____ EXTRACTED INFORMATION

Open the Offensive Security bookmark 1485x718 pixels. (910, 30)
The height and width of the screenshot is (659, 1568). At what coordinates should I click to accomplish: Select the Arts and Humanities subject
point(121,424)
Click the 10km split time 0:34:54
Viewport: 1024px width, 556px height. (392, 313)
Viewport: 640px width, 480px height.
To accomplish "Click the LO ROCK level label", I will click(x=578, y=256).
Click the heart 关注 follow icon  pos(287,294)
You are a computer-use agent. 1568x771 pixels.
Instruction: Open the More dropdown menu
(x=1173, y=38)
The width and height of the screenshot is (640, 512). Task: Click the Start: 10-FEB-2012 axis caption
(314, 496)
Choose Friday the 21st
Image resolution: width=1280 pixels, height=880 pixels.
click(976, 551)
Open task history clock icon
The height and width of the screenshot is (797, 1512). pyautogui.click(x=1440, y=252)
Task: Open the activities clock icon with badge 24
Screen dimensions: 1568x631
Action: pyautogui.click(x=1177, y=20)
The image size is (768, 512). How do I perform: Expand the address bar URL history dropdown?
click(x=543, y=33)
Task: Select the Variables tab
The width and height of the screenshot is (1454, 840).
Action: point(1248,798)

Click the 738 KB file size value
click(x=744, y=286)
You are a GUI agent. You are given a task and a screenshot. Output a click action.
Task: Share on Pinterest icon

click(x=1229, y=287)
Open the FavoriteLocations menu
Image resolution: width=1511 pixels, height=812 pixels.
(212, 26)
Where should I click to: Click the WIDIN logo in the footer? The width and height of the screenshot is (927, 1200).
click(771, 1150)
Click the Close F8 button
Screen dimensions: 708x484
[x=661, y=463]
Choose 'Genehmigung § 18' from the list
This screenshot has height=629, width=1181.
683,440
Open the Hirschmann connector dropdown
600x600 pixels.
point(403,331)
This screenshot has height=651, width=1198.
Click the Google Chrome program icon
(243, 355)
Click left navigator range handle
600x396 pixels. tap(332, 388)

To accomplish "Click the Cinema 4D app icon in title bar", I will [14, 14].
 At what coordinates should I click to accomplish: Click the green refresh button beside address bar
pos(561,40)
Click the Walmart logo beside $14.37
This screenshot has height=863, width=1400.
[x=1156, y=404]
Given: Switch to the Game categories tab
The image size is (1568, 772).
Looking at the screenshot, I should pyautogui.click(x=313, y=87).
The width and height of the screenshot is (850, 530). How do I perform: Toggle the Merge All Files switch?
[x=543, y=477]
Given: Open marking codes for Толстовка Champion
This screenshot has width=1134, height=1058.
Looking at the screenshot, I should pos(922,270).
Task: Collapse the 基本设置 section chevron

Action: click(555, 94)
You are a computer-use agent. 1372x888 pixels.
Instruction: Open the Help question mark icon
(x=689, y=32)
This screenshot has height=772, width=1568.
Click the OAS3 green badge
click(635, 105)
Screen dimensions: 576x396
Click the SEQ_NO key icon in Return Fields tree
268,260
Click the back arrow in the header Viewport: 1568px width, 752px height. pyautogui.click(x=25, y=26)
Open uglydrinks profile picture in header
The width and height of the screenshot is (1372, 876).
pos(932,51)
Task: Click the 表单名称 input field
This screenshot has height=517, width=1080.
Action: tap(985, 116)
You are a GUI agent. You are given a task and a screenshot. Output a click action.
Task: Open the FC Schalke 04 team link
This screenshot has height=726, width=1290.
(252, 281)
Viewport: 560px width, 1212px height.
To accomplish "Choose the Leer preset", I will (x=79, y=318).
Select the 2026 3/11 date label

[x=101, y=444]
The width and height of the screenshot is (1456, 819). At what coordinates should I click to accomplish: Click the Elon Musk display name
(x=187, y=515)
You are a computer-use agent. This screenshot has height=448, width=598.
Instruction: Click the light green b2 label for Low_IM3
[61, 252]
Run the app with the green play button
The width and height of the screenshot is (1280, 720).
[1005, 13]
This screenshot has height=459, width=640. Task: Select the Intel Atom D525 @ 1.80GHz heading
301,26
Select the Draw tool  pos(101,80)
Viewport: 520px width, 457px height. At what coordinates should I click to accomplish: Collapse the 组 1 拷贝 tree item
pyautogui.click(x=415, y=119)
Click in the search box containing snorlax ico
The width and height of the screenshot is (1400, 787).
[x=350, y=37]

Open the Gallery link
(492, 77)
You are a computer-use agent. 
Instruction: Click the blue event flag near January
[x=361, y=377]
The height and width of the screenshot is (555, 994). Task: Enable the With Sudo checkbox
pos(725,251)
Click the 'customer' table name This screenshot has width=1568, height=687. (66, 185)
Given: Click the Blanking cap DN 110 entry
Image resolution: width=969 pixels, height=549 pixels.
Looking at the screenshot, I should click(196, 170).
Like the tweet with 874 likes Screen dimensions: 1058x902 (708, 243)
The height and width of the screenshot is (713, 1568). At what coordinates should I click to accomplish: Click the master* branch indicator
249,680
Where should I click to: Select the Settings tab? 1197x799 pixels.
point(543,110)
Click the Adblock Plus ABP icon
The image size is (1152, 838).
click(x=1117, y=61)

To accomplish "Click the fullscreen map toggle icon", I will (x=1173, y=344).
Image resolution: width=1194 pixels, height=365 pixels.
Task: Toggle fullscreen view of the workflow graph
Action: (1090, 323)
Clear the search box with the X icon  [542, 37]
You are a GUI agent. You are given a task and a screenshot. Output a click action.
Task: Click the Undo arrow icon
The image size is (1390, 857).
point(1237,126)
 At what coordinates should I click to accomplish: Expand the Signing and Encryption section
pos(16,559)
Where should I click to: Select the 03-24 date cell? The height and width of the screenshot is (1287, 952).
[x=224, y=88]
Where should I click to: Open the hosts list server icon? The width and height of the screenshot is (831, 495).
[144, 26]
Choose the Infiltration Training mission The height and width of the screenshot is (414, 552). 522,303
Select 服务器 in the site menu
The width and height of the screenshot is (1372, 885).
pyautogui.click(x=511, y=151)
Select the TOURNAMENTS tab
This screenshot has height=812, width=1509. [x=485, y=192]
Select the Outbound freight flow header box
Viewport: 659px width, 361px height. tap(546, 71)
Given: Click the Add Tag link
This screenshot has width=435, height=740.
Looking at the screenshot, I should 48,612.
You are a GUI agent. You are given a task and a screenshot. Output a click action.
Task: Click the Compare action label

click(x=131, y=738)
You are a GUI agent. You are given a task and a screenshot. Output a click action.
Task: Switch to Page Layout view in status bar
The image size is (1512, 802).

________

Copy the material word for word, from the line with "will [14, 14]." through the line with "[x=1156, y=404]", including both of those lines.

## [ANSWER]
To accomplish "Click the Cinema 4D app icon in title bar", I will [14, 14].
 At what coordinates should I click to accomplish: Click the green refresh button beside address bar
pos(561,40)
Click the Walmart logo beside $14.37
This screenshot has height=863, width=1400.
[x=1156, y=404]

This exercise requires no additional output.